- Records excerpted from a collection
§
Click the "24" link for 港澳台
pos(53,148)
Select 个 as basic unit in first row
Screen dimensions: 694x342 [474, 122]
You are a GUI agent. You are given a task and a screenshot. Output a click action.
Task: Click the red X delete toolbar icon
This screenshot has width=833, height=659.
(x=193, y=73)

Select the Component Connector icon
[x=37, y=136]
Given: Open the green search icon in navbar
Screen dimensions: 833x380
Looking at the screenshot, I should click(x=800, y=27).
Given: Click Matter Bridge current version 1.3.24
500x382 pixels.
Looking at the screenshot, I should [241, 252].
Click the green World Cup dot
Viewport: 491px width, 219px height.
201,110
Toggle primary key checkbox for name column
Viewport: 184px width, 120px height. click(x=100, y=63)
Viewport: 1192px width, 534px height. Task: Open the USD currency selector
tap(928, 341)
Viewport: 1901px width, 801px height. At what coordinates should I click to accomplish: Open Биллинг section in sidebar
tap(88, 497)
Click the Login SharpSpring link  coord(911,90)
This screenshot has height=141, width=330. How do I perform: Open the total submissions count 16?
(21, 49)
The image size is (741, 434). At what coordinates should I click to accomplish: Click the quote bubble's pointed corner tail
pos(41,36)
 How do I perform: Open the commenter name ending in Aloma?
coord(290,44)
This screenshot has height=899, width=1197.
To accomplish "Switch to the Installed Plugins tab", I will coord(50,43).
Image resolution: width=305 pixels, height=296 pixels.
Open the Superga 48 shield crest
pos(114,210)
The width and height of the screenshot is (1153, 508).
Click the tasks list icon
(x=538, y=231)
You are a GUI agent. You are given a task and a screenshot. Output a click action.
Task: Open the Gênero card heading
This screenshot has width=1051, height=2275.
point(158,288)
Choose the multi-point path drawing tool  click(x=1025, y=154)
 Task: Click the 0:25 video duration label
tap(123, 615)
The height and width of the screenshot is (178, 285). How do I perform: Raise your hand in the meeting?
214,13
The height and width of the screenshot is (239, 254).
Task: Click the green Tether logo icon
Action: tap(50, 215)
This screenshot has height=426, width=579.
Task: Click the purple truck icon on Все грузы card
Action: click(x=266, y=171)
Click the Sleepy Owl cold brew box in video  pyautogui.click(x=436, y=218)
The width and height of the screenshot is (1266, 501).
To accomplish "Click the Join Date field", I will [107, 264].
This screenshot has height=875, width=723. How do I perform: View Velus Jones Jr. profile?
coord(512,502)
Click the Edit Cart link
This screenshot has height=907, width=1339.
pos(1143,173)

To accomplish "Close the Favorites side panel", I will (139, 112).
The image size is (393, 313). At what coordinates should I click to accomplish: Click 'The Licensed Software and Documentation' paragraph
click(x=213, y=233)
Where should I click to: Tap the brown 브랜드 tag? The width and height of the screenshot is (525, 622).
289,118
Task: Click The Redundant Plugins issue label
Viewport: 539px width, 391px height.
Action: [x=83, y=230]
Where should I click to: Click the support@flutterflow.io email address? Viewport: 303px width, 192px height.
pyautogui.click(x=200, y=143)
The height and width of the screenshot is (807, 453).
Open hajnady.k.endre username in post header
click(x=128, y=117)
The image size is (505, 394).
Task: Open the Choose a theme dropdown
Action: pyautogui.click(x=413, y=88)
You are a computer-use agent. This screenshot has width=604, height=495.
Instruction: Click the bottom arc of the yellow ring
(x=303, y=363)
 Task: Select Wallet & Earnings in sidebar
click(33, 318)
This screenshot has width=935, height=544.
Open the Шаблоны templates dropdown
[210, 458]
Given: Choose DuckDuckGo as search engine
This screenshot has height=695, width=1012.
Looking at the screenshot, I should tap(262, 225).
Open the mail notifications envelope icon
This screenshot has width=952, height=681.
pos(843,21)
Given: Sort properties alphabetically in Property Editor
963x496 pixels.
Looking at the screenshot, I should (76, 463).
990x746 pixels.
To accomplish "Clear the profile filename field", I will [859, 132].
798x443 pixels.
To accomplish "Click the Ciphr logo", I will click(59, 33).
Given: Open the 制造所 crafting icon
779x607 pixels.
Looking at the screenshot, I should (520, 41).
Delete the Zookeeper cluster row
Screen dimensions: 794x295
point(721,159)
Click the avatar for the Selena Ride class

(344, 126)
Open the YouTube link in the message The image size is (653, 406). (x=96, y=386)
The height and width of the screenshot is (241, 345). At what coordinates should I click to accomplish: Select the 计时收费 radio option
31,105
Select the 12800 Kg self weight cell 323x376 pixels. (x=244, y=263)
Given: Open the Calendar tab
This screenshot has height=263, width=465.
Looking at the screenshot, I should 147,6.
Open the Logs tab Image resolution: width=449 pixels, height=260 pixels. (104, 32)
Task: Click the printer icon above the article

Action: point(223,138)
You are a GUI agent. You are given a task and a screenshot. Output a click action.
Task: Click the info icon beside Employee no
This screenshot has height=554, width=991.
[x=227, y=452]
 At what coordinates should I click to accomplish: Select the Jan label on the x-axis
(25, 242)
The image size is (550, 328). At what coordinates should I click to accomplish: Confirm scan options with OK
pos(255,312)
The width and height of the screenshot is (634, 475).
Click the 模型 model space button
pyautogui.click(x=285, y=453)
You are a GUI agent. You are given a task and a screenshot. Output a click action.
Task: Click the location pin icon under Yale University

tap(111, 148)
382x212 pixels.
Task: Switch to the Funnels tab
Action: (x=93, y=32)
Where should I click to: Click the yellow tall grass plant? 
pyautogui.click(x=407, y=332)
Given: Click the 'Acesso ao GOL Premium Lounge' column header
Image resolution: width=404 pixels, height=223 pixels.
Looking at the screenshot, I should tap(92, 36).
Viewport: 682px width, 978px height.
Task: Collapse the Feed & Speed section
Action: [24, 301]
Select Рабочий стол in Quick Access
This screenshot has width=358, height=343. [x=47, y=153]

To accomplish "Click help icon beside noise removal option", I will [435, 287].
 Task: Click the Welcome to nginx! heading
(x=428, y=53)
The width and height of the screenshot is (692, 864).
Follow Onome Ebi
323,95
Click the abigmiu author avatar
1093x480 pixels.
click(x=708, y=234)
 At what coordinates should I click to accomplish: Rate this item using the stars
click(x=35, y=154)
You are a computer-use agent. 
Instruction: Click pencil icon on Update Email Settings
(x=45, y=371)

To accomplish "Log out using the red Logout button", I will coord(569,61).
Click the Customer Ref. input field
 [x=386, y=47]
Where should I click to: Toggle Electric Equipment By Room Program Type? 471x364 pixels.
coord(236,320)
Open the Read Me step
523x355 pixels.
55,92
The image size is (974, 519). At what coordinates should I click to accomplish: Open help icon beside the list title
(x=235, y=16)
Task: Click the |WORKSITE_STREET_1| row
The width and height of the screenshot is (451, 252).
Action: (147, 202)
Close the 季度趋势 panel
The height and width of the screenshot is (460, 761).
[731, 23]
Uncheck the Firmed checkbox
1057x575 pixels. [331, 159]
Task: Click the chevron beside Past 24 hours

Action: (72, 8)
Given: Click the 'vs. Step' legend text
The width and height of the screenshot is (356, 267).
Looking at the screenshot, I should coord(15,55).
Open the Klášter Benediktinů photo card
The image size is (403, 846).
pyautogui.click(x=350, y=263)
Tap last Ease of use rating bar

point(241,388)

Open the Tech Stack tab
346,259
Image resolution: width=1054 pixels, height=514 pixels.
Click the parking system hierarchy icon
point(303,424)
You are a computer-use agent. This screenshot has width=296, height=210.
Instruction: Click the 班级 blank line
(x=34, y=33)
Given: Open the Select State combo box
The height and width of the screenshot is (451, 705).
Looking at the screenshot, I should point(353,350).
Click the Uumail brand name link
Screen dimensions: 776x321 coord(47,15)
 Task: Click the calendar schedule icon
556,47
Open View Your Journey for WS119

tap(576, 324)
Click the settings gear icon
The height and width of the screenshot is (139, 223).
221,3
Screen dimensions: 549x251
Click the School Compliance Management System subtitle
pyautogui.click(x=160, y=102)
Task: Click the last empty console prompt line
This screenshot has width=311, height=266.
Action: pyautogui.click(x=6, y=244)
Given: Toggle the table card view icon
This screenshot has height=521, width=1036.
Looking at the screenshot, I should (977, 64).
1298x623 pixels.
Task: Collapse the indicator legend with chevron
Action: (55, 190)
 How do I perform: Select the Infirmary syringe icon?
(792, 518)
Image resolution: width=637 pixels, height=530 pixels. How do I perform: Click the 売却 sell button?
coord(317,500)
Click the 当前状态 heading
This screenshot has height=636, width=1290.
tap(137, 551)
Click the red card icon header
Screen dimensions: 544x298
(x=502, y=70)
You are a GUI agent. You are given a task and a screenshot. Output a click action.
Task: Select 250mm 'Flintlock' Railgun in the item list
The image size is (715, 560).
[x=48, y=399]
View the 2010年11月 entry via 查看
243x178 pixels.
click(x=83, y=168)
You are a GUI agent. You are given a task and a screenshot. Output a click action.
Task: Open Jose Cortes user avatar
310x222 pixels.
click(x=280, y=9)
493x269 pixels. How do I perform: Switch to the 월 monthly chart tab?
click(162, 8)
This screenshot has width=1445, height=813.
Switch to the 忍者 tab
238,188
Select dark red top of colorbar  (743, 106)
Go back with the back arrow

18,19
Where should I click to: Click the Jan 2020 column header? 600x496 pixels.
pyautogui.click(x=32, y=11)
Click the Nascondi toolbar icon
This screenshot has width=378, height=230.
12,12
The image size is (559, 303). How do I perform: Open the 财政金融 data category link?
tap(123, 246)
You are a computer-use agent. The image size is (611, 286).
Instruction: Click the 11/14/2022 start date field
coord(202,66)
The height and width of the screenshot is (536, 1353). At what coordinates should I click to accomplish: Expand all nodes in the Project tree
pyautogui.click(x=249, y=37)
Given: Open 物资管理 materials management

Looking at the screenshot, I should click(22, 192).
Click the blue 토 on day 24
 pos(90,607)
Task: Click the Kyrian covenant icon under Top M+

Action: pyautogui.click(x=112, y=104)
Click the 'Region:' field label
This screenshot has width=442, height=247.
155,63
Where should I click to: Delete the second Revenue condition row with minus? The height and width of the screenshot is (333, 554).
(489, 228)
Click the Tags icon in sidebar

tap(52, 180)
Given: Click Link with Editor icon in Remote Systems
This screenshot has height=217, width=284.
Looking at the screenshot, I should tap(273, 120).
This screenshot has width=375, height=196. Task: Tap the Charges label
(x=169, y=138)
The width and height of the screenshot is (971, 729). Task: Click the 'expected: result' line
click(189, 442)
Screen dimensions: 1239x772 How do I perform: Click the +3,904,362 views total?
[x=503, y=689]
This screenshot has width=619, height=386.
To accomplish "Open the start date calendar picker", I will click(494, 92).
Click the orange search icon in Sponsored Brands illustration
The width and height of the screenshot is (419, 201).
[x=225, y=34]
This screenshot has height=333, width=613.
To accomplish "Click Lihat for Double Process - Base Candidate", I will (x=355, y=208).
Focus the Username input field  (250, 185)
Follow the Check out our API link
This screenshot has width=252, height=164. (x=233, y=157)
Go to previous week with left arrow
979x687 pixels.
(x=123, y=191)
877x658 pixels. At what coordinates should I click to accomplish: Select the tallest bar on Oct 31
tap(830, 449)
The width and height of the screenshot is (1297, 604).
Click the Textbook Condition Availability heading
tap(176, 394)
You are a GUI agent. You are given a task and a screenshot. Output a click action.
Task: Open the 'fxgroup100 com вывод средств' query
§
- WHAT YOU NEED TO DO
Once you reach the line with "Task: Click the info icon beside Employee no" in the data above, copy it and every line after it exactly, up to and including the line with "The width and height of the screenshot is (634, 475).".

- WRITTEN REPLY
Task: Click the info icon beside Employee no
This screenshot has height=554, width=991.
[x=227, y=452]
 At what coordinates should I click to accomplish: Select the Jan label on the x-axis
(25, 242)
The image size is (550, 328). At what coordinates should I click to accomplish: Confirm scan options with OK
pos(255,312)
The width and height of the screenshot is (634, 475).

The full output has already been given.